__EXERCISE GOAL__
Collect from the data below each line with "yellow".

(Dataset entries)

::::::::

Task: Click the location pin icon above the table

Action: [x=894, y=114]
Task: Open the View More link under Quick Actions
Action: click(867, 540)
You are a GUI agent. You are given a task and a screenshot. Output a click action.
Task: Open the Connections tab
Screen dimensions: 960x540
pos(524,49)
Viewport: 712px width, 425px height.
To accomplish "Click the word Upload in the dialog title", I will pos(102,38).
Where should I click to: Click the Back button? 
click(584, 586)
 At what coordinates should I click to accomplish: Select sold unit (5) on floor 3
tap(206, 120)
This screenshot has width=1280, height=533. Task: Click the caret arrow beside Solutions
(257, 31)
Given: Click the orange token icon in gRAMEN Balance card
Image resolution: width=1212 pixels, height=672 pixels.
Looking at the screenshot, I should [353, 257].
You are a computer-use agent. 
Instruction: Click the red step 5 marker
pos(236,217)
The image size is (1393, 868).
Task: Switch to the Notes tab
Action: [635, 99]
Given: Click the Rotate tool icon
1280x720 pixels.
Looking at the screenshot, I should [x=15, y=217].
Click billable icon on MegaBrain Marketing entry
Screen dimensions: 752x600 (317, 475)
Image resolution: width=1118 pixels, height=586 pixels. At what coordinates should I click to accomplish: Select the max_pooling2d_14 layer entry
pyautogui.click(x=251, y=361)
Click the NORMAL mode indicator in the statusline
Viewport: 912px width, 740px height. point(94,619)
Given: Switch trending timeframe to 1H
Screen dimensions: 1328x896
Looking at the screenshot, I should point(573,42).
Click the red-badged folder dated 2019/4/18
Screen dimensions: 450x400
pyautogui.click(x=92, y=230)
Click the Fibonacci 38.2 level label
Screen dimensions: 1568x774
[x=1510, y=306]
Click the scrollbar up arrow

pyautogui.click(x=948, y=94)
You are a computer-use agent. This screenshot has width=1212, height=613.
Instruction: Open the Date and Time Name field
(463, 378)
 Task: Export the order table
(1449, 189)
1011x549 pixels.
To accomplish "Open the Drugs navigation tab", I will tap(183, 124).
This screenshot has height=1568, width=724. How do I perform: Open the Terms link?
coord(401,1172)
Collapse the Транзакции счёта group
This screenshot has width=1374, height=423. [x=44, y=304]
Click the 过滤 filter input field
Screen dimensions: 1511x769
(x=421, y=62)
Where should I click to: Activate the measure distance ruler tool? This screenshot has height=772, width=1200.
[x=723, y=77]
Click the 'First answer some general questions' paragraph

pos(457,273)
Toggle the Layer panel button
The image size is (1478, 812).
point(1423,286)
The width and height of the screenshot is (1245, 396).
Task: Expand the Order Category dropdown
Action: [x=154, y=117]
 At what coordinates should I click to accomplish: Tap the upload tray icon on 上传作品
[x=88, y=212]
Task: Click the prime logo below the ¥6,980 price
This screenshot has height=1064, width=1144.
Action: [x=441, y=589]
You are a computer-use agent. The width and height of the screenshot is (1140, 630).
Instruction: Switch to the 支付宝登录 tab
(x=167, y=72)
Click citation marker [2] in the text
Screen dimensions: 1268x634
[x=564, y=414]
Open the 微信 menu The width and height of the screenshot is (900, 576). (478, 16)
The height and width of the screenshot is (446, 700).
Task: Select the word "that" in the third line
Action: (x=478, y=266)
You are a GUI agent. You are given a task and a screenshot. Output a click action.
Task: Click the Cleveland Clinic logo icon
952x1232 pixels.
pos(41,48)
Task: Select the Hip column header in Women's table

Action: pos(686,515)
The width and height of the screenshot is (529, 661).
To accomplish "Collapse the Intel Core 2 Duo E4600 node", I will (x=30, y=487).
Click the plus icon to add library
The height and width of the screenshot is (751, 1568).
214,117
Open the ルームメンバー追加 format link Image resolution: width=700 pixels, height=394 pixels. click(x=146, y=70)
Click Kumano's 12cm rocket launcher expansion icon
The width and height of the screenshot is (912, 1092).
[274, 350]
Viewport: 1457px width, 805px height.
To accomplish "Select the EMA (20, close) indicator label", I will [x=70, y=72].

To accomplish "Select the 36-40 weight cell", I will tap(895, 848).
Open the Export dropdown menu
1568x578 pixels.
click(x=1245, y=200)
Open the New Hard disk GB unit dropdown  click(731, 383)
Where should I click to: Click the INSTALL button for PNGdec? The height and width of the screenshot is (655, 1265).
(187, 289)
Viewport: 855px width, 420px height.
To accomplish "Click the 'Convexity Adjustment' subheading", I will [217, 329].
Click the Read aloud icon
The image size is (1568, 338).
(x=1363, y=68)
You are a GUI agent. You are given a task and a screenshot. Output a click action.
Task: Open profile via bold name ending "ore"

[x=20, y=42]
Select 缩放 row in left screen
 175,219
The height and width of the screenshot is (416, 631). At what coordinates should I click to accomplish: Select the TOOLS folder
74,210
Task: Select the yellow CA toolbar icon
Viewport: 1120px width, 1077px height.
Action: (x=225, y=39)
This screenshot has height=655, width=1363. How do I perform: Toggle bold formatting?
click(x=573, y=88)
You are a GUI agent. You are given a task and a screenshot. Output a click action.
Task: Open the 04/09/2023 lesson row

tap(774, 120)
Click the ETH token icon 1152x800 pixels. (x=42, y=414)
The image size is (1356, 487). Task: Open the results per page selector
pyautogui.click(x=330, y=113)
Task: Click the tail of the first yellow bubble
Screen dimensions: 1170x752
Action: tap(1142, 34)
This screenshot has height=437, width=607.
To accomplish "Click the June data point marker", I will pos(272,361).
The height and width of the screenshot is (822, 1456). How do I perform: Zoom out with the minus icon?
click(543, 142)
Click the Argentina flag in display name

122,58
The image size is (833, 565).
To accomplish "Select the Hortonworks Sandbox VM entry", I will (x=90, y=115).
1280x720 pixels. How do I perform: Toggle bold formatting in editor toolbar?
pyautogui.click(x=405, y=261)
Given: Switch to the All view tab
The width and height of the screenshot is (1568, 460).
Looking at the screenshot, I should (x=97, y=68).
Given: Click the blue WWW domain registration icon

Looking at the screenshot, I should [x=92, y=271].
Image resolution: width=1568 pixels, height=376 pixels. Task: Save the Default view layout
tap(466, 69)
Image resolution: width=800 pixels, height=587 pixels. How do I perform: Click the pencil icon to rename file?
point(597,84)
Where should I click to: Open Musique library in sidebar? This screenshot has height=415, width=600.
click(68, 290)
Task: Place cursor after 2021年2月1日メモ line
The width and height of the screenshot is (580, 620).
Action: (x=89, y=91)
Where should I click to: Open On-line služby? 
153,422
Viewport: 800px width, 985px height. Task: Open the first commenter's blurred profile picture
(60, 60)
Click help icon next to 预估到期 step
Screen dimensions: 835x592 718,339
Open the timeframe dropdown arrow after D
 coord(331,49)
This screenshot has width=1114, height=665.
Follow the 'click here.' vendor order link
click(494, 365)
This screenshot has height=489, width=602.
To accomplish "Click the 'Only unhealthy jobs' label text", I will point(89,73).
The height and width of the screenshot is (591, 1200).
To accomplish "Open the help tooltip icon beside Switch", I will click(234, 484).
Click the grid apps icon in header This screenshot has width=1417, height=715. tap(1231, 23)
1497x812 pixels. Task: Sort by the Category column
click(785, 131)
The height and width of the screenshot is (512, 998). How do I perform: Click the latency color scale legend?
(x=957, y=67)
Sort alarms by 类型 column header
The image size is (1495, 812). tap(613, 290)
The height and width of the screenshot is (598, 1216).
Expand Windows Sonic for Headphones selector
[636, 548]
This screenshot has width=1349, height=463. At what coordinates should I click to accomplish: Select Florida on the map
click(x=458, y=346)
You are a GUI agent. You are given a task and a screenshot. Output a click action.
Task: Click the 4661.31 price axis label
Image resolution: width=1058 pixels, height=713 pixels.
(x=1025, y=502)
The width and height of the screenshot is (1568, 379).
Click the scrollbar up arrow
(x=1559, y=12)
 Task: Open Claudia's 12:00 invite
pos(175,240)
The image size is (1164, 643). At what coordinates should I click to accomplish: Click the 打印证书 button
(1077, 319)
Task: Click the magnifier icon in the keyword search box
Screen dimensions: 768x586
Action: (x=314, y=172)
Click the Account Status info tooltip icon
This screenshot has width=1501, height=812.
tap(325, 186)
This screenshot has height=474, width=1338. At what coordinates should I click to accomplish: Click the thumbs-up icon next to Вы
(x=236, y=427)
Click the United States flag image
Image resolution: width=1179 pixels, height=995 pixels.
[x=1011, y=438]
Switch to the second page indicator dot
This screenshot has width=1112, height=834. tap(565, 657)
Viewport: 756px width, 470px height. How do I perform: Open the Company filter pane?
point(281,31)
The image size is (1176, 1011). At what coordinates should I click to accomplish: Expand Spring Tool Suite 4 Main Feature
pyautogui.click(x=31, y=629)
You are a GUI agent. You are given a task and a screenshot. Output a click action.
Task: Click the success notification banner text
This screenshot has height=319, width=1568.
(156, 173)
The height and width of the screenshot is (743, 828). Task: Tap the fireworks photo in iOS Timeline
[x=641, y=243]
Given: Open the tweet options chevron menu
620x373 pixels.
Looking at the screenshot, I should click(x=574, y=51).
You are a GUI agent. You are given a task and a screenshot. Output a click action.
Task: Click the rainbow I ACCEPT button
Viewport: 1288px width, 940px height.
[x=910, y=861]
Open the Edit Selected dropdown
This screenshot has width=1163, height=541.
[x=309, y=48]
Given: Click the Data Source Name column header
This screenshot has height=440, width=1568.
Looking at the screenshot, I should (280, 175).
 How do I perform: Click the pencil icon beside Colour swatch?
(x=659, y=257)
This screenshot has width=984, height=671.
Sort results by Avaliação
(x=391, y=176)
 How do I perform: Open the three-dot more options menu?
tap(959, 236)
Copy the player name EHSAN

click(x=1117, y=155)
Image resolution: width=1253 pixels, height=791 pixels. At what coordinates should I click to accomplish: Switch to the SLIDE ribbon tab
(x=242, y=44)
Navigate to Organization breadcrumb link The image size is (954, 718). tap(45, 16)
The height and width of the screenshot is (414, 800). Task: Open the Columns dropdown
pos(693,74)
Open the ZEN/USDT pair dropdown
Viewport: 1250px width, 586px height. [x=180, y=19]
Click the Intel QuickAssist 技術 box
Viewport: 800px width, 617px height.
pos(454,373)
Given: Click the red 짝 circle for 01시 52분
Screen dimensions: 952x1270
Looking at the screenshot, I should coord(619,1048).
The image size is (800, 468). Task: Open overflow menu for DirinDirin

::::::::

__RESULT OF THE TASK__
Task: Select the yellow CA toolbar icon
Task: Click the tail of the first yellow bubble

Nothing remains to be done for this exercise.